Wednesday, August 14, 2024

Harris campaign hits back at Trump's 'unhinged' plan to empower police for deportations

Daniel Hampton
August 13, 2024

Former President Donald Trump and Vice President Kamala Harris. (Photos by David Becker/Getty Images, Andrew Harnik/Getty Images

Kamala Harris' campaign hit back at her Republican opponent on Tuesday night, slamming his latest "unhinged policy" of seeking to empower local police officers to carry out his plan for mass deportations.

In a statement shared on the social media app X, the Harris-Walz campaign jabbed Donald Trump, noting it's been more than 10 days since he visited a battleground state, "but he finally stepped off the golf course for a series of unhinged interviews with Univision, Spectrum News, and of course, Elon Musk, all from his country club basement — with notes at the ready."

The Democratic campaign attacked Trump, saying even his advisers have noticed him becoming "'increasingly detached from reality,' spewing 'increasingly bizarre claims,' and spiraling into 'truth decay' 'that it's undermining his real-world campaign.'"

The Harris campaign called Trump's agenda "dangerous and bizarre," singling out his plan to use local police forces to "round up millions of immigrants" — and his plan to gut Social Security funding.

Trump told Spectrum News that local police would receive a prominent role in his mass deportation plan, giving them "authority" to enforce immigration policy. Trump also pledged to give officers "immunity."

"Our local police know everything about these criminals that have come into the country. They know their names and their middle name, they know where they live, what country they came from," the former president said.
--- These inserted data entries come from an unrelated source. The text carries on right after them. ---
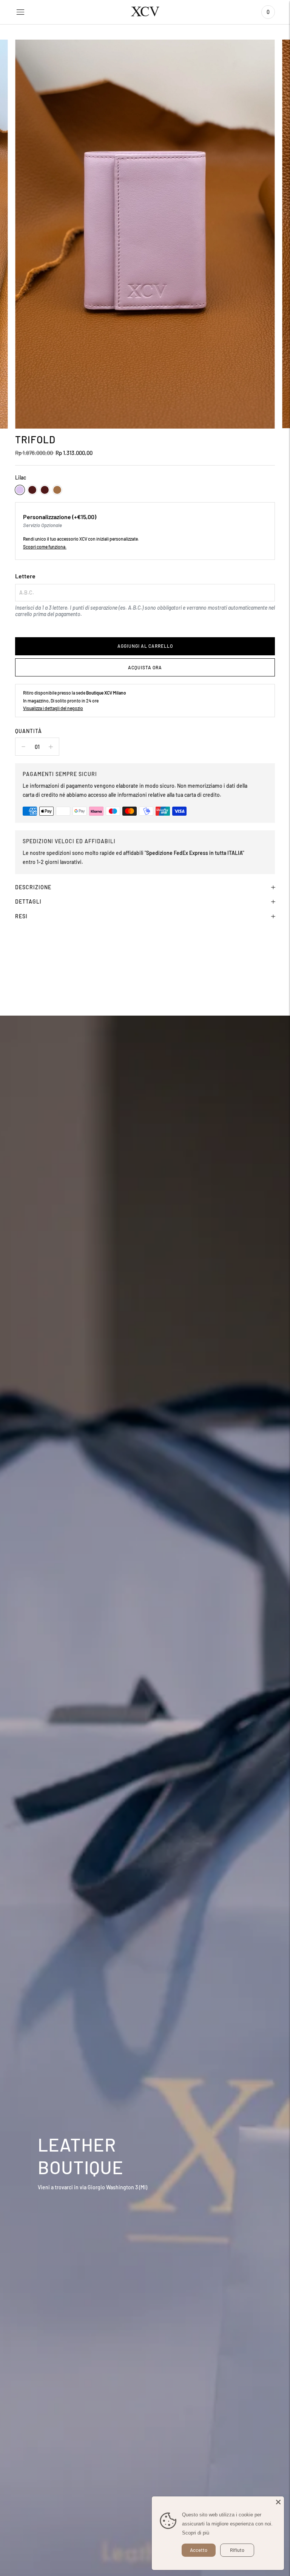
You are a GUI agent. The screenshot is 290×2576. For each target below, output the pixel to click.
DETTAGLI (28, 901)
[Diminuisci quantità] (51, 746)
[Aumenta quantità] (23, 746)
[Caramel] (57, 490)
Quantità (28, 731)
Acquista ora (145, 667)
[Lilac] (20, 490)
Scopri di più (195, 2533)
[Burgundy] (32, 490)
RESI (21, 916)
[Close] (278, 2502)
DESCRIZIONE (33, 887)
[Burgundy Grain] (44, 490)
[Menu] (20, 12)
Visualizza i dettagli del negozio (53, 708)
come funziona (51, 546)
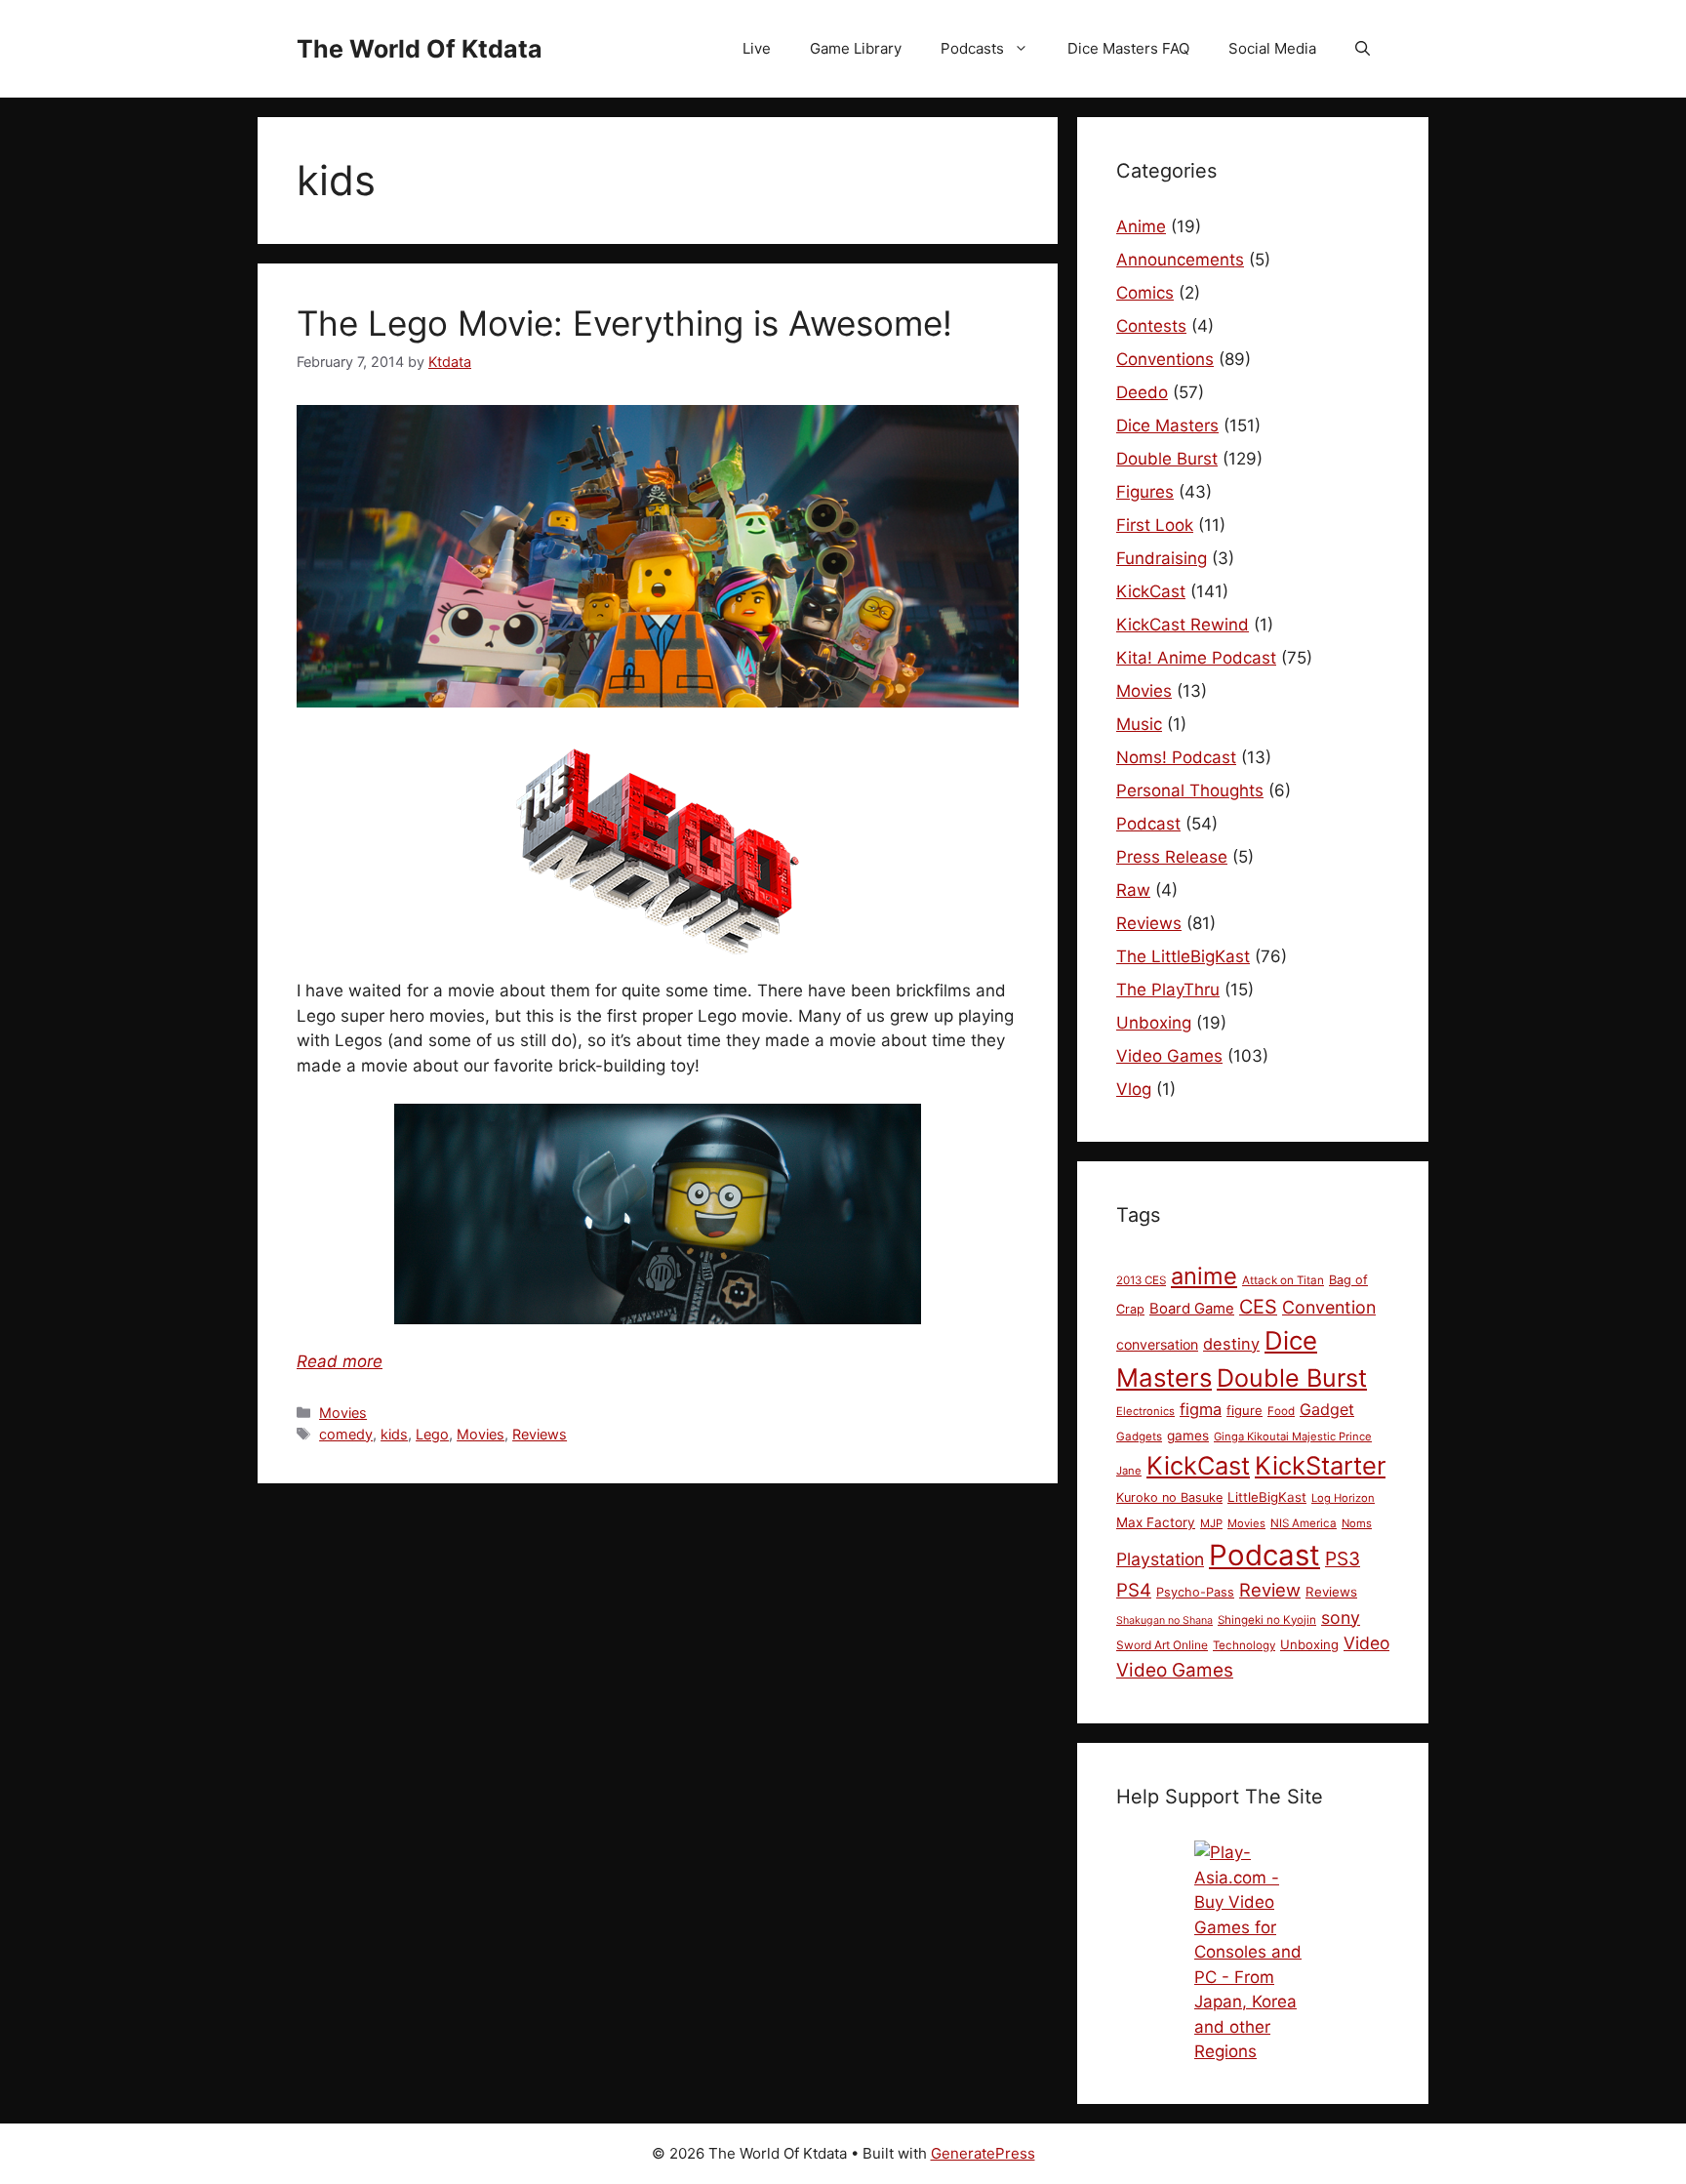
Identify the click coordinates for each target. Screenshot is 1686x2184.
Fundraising (1161, 558)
"We’ll work with the local police and we have to get them out and you’re going to want them out and everybody’s going to want them out and you’re going to see crime numbers that are astronomical, because now they’re settling in and they’re getting comfortable," he said.

The Harris campaign then highlighted several moments — in just the last 24 hours — that it called "disastrous" for the Trump campaign. Among them:

- "Bizarrely" claiming that no one knows Harris' last name ("it's Harris")

- Praising the illegal firing of striking workers

- Repeating that Jewish people who don't support him should have their "head[s] examined."

- Outlining his Project 2025 plan to close the Department of Education.

In a statement, spokesperson Ammar Moussa said that in just two days of interviews, Trump mentioned plans that would "dismantle public education, gut social security and force local police to stop keeping neighborhoods safe so they can be weaponized against their own communities."

Moussa added that Harris and Walz have "a different vision" for the future — one that includes stopping Trump's Project 2025, lifting the middle class, protecting freedoms and growing opportunities.